For those who find that the symptoms just do not go away and begin to impact on their daily lives, work and relationships, it is vital to get help from a healthcare professional in order to effectively deal with the symptoms and get on with enjoying life again.
If this sounds like the problem you are experiencing, help is at hand at Your Health Hub, call us today on 03 6122 0150 to book an appointment and discuss the treatment options our multidisciplinary healthcare team can offer.
What Are The Symptoms?
Symptoms generally fall into three main groups:
- Constantly feeling anxious and ‘on edge’. This can lead to problems with concentration and mood changes leading to irritability.
- Feeling emotionally numb or experiencing feelings of ‘dissociation’ where the person feels as if they are watching events unfold like a spectator, rather than being involved. Trying to avoid any situation that could be a reminder of the trauma can result in disinterest in the normal activities of daily life and emotional detachment from family and friends.
- Experiencing flashbacks during the daytime or nightmares at night: during these flashbacks, sufferers experience powerful emotions and physical symptoms including panic attacks, sweating and palpitations.

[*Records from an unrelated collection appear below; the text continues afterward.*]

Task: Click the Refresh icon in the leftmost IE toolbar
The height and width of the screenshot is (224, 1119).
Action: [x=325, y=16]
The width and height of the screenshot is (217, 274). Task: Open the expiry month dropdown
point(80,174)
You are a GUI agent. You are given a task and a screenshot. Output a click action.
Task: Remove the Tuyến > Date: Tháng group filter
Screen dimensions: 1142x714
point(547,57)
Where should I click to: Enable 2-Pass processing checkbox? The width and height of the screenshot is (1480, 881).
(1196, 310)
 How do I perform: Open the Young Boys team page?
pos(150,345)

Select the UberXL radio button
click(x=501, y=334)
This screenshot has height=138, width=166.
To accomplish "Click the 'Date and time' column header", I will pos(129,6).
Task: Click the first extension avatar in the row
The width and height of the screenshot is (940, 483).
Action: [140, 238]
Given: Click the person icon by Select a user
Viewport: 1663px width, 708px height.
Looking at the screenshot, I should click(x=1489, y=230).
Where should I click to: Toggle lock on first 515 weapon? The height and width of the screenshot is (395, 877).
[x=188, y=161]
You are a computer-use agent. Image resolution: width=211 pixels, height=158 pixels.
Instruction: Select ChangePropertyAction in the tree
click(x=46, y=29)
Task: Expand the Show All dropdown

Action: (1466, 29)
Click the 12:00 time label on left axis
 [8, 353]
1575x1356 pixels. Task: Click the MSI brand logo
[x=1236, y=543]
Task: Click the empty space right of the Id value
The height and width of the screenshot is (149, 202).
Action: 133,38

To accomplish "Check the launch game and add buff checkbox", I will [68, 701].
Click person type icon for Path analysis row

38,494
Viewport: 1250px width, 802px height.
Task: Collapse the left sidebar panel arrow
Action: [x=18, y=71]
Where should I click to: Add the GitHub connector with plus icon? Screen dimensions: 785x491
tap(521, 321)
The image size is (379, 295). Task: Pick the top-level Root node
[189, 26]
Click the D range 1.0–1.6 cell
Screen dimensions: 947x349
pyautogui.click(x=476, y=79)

For those affected by PTSD, other disorders often develop. At Your Health Hub, we can also help clients who have additional problems that might include depression, problems with drug or alcohol abuse and a range of anxiety disorders including social anxiety and phobias.
Treatment for PTSD at Your Health Hub
It is not possible in this short article to detail all the therapies available for the treatment of PTSD. The guidelines of the National Health and Medical Research Council recommend Psychotherapy as the ‘first-line’ treatment and recommend trauma-focused cognitive behaviour therapy. Clinical research and our own results show that this is extremely effective in reducing anxiety levels.
There are a number of other therapies that our Psychologists can use as well, for example, EMDR, a therapy that involves working through memories of the traumatic experience while going through a series of eye movements. Anti-depressants can reduce the symptoms of anger, fear, anxiety and depression. Each person is different and some treatments work better for some people than for others.
For children with PTSD, our Psychologists can use therapies including techniques for managing depression, anxiety and anger, cognitive therapy and play therapy.
At Your Health Hub, our treatments for post-traumatic stress disorder usually begin with talking therapy between Psychologist and the person affected, and sometimes, to their families and partners. For anyone affected, the sooner a diagnosis is made and appropriate treatment begun, the sooner recovery starts.
Research has shown that support from close family, friends and colleagues can be a big help in the recovery process. However, PTSD affects the relationships of the person affected, so help for family and friends such as couple or family therapy can help in restoring relationships. In some cases, other family members may seek support from the team here for themselves. With the right help, support and treatment, the symptoms of PTSD can diminish and the affected person and their family can return to living life to the full again.